ワクチン3回目、来月開始 県が準備 市町、今月から接種券発送 三重

【定例記者会見で、ワクチン接種の見通しを発表する一見知事=三重県庁で】

一見勝之三重県知事は4日の定例記者会見で、新型コロナウイルスワクチンの3回目接種を県内で12月に始める方向で準備を進めていることを明らかにした。早期に2回目接種を終えた人を優先して接種する。

県によると、12月と1月の3回目接種用として、計6万4350回分のファイザー社製ワクチンが月内に県内の市町に届く見通し。市町は今月から2回目接種を終えた人に接種券を発送する。

厚労省の専門分科会による議論を踏まえ、2回目接種から8カ月が経過した人を接種の対象とする方針。12月1日時点で約4200人、1月31日時点で約6万3千人が3回目接種の対象となる。

県内では、73・1%の県民が3日までに2回目接種を終えた。
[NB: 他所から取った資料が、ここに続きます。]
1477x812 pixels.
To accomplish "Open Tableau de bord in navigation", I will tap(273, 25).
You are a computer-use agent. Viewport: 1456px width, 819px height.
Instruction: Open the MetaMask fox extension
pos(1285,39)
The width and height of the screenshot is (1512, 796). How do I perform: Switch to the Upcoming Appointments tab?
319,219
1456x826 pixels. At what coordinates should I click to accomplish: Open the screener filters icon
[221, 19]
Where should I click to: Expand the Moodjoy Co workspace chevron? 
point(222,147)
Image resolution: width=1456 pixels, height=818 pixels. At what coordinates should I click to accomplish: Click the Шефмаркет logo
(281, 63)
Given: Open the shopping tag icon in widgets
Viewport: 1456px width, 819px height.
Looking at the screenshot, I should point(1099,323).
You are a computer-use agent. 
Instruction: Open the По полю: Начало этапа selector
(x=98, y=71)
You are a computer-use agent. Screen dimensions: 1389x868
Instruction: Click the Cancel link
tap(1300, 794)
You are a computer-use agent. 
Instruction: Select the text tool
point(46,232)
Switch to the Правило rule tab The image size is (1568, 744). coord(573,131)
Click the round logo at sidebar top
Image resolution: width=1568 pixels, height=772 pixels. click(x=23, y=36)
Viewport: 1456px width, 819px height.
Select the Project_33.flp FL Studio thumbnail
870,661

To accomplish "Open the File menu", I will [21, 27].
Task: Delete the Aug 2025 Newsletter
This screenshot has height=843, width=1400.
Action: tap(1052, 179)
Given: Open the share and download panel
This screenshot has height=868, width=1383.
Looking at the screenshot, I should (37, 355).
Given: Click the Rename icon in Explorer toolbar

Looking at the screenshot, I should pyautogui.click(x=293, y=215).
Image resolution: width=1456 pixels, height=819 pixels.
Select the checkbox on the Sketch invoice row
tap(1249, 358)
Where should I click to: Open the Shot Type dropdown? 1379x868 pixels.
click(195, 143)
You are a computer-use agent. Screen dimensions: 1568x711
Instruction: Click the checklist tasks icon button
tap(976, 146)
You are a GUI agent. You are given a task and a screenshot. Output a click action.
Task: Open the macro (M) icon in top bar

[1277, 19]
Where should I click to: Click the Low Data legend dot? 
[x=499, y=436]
年代別の接種率は65歳以上が93・06%に上る一方、12―19歳は57・74%、20代は64・82%など、若年層は低位にとどまっている。

一見知事は会見で「11月中には県内でも希望する人への2回目接種は完了する」との見通しを示した上で「接種から8カ月がたつと、抗体が減ってしまう」とし、3回目の接種を呼び掛けた。

若年層の接種率が低い理由については「よく分からないところだが、感染しても症状が軽いと思っている人が多いことも原因ではないか」などと述べ、学校を通じた情報提供に努める考えを示した。